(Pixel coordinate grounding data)
━━━━━━━━━━━━━━━━━━━━━━━━━━━━━━

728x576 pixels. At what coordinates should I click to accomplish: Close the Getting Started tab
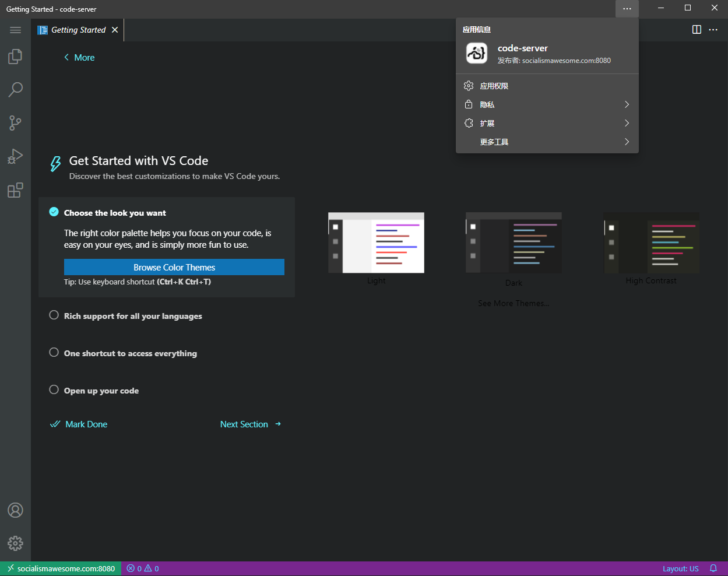pyautogui.click(x=115, y=30)
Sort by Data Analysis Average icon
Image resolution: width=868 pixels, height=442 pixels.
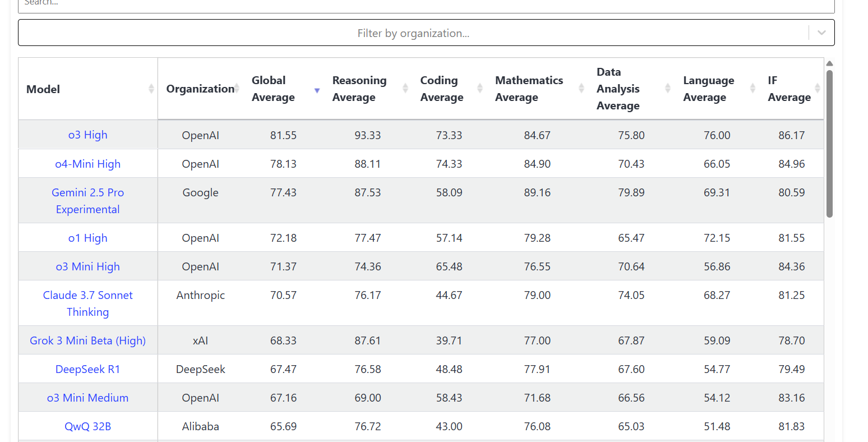(667, 88)
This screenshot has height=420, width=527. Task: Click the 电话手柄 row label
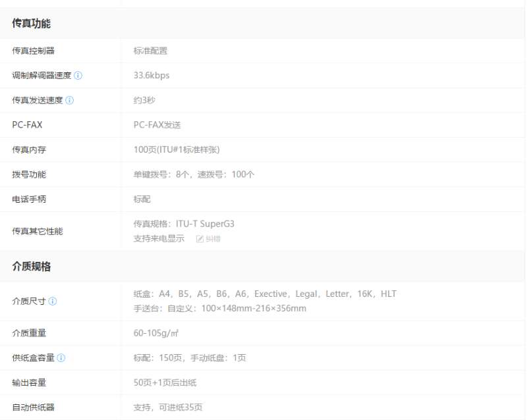click(29, 199)
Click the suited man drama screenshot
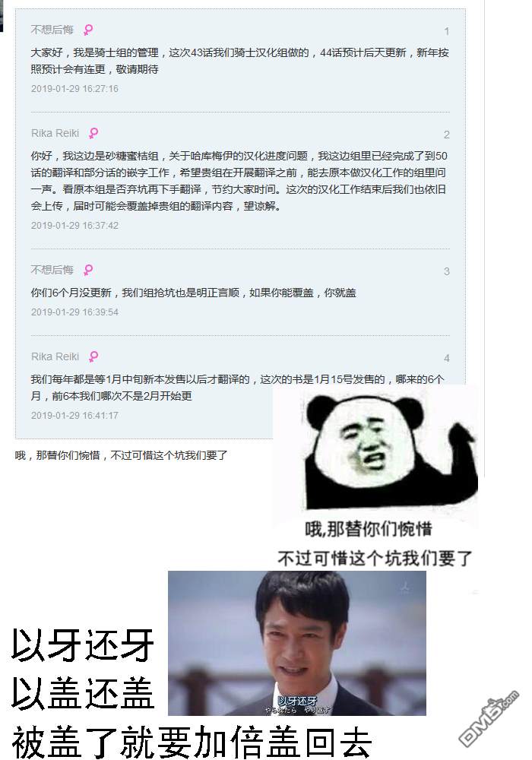This screenshot has height=760, width=532. click(x=297, y=643)
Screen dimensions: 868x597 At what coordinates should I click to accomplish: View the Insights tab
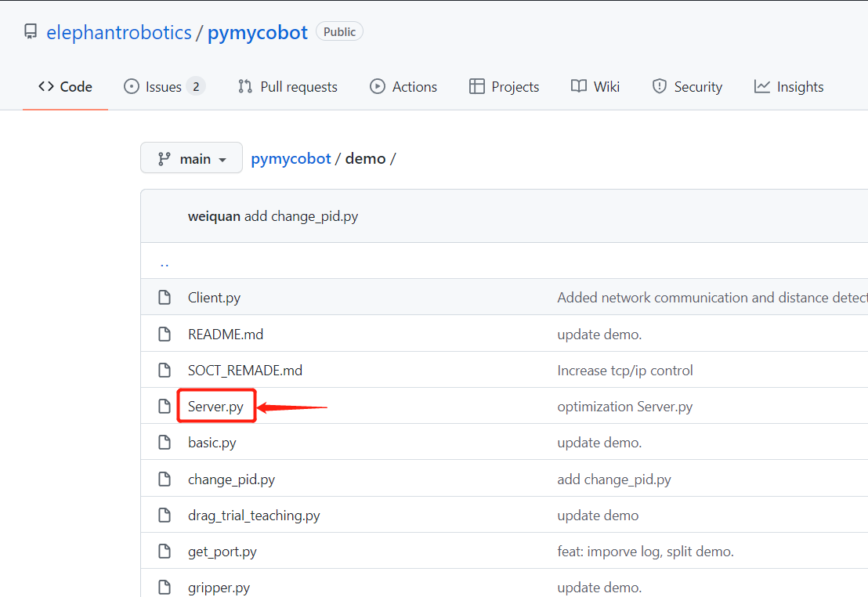pos(789,86)
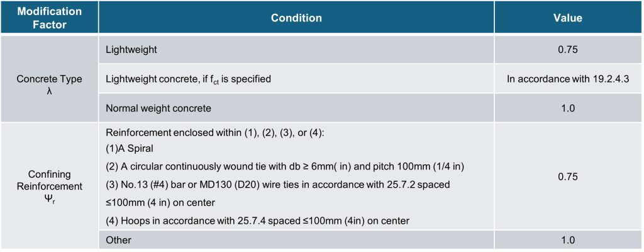Select the Condition column header
The width and height of the screenshot is (644, 252).
point(297,18)
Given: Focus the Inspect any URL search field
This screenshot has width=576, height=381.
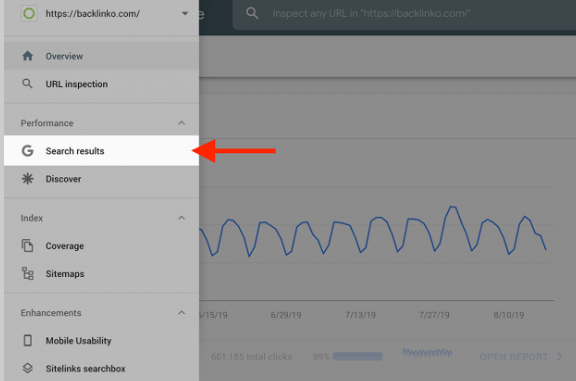Looking at the screenshot, I should point(404,15).
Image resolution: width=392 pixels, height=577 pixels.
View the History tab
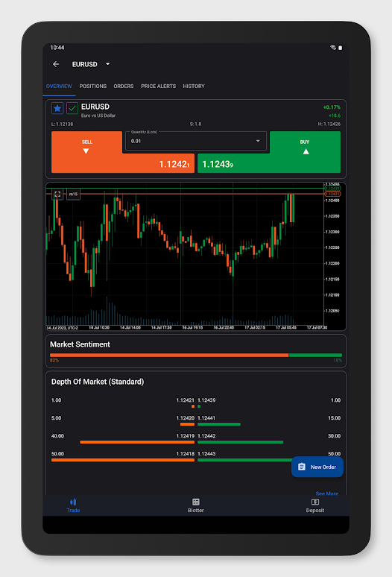click(194, 86)
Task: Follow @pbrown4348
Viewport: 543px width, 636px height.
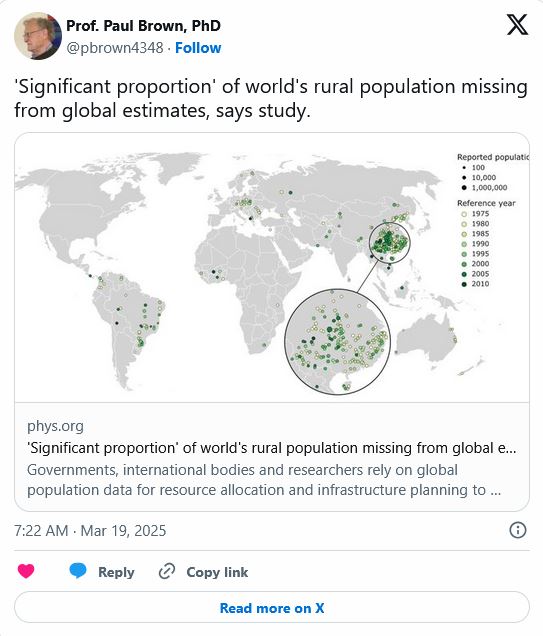Action: point(198,48)
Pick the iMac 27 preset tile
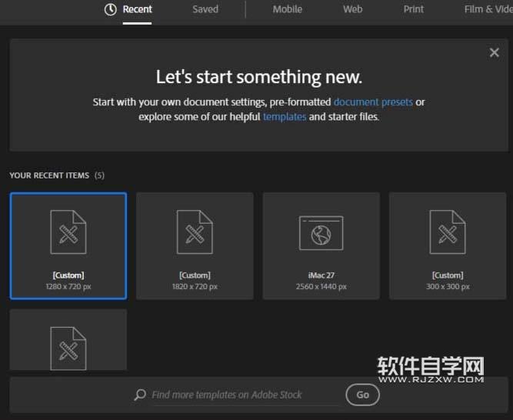 coord(321,245)
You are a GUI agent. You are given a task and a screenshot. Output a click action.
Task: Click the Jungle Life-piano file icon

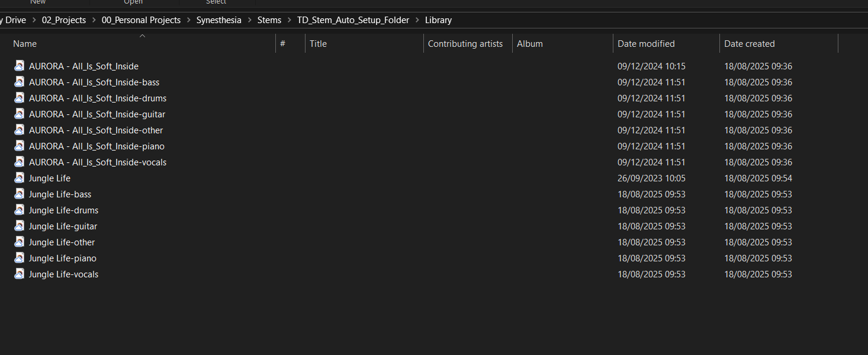click(20, 258)
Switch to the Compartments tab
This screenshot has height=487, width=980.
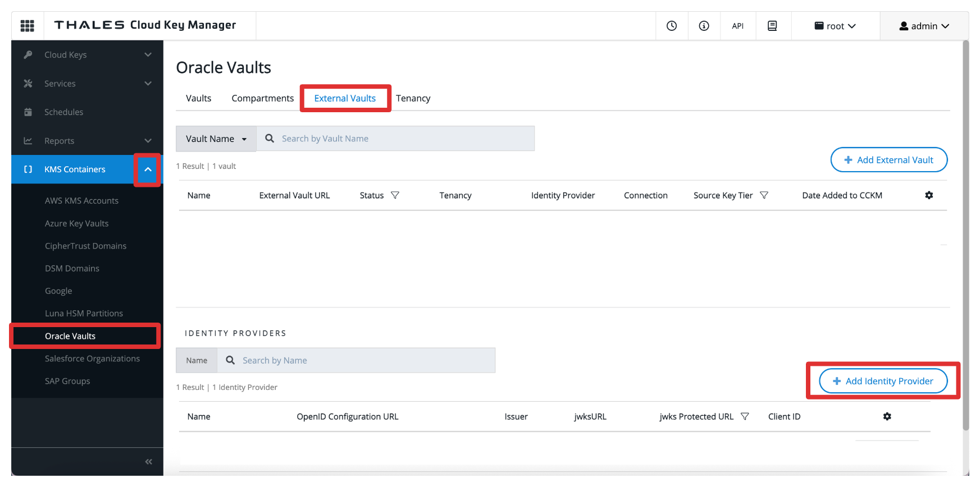(x=262, y=98)
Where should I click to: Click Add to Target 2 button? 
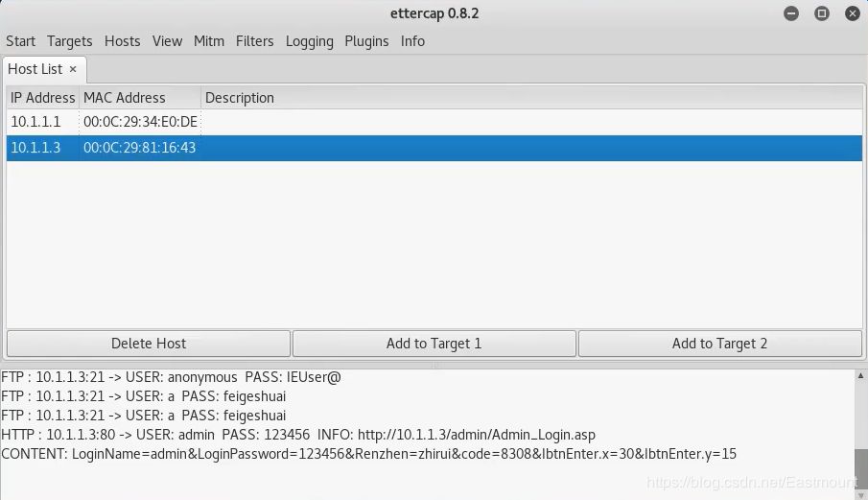719,344
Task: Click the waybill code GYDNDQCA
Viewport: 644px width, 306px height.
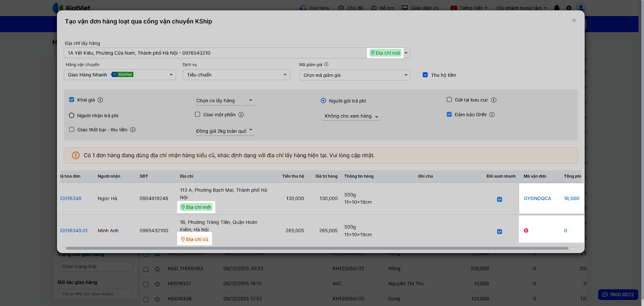Action: coord(537,199)
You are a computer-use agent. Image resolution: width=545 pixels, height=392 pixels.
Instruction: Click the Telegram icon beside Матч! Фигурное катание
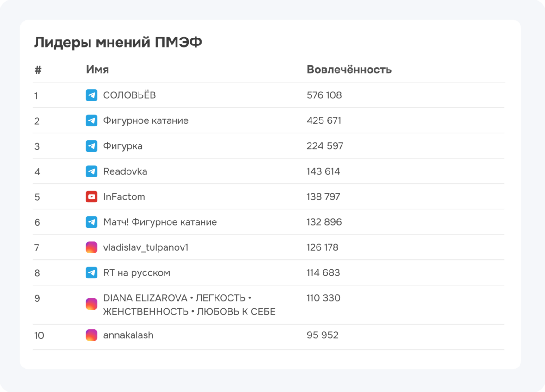coord(92,222)
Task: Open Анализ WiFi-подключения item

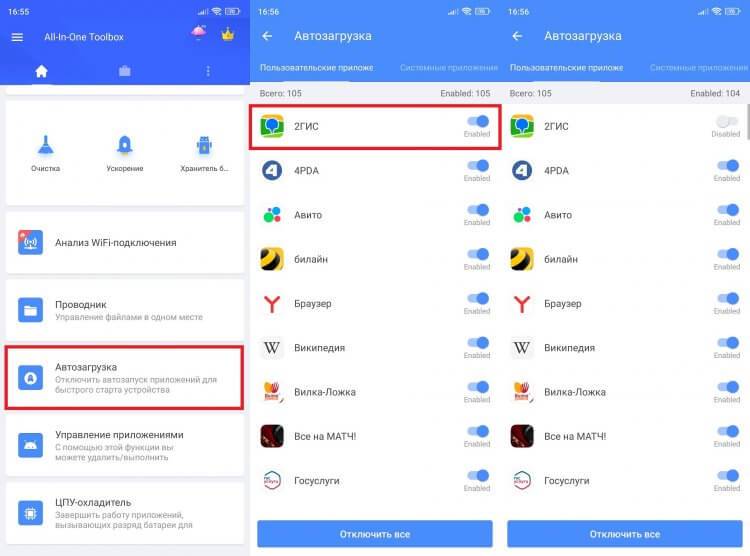Action: [x=124, y=243]
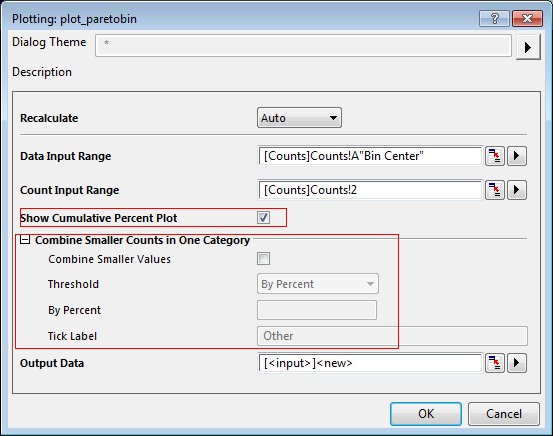Open the Recalculate Auto dropdown
This screenshot has width=553, height=436.
point(299,118)
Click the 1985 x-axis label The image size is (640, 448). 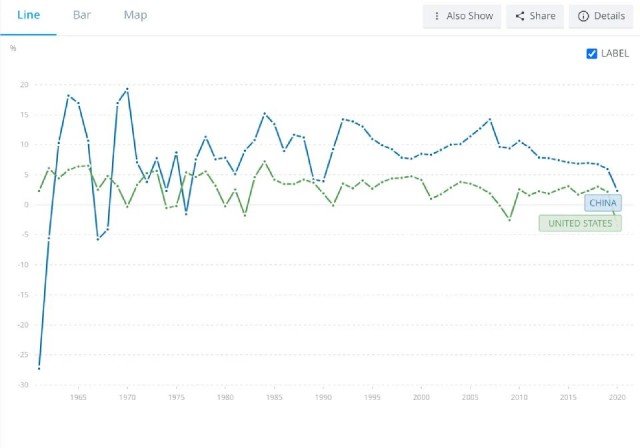pos(274,397)
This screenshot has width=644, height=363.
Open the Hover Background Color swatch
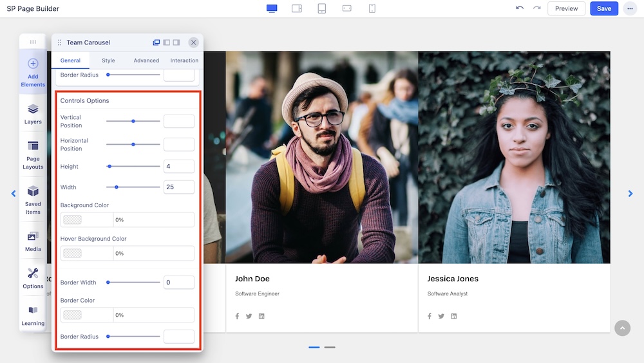click(x=73, y=254)
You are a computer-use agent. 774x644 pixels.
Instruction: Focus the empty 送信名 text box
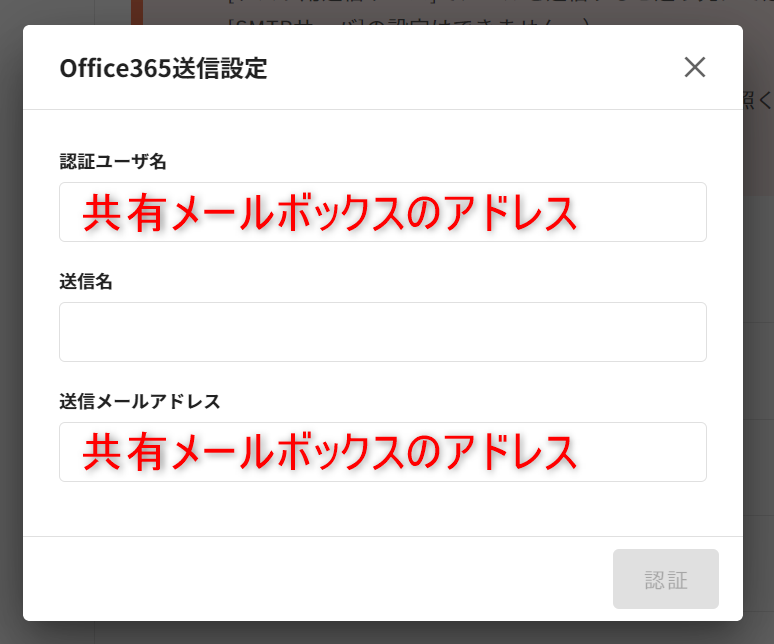382,332
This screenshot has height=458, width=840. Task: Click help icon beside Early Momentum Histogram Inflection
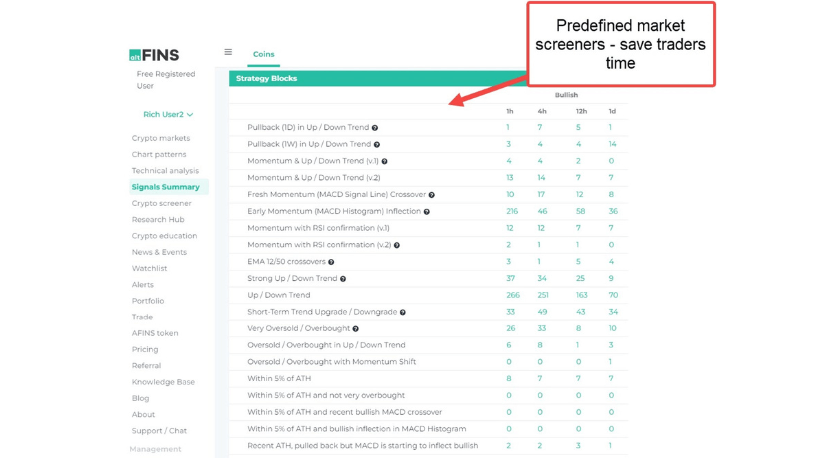[426, 212]
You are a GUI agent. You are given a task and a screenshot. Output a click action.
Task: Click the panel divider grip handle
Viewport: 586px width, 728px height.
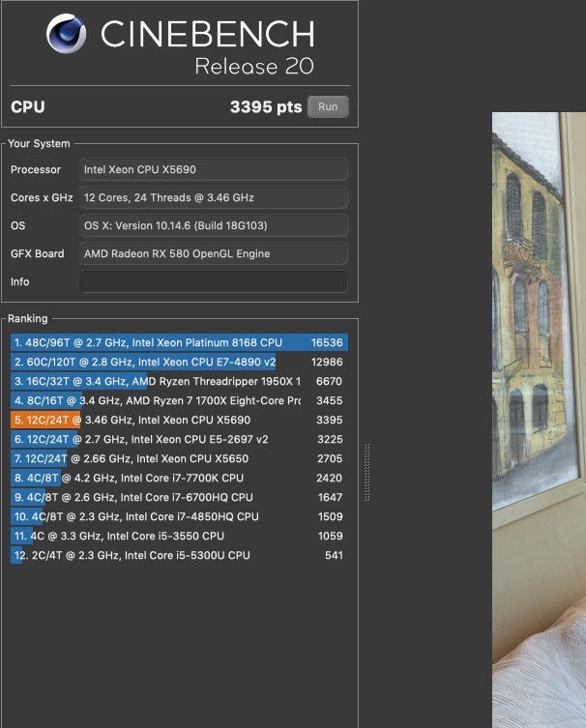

━━━━━━━━━━━━━━━━━━━━━━━━━━━━━━

WHAT YOU HAVE TO DO:
Whatever pictures the records hold, omit them; give again exactly the lines from the one containing "Task: Follow @pbrown4348" through the one containing "Switch to the Compartments tab".

THE COMPLETED TASK:
Task: Follow @pbrown4348
Viewport: 543px width, 636px height.
Action: point(198,48)
Pick the iMac 27 preset tile
 coord(321,245)
You are a GUI agent. You are given a task and a screenshot. Output a click action.
Task: Click the Jungle Life-piano file icon

click(20, 258)
Switch to the Compartments tab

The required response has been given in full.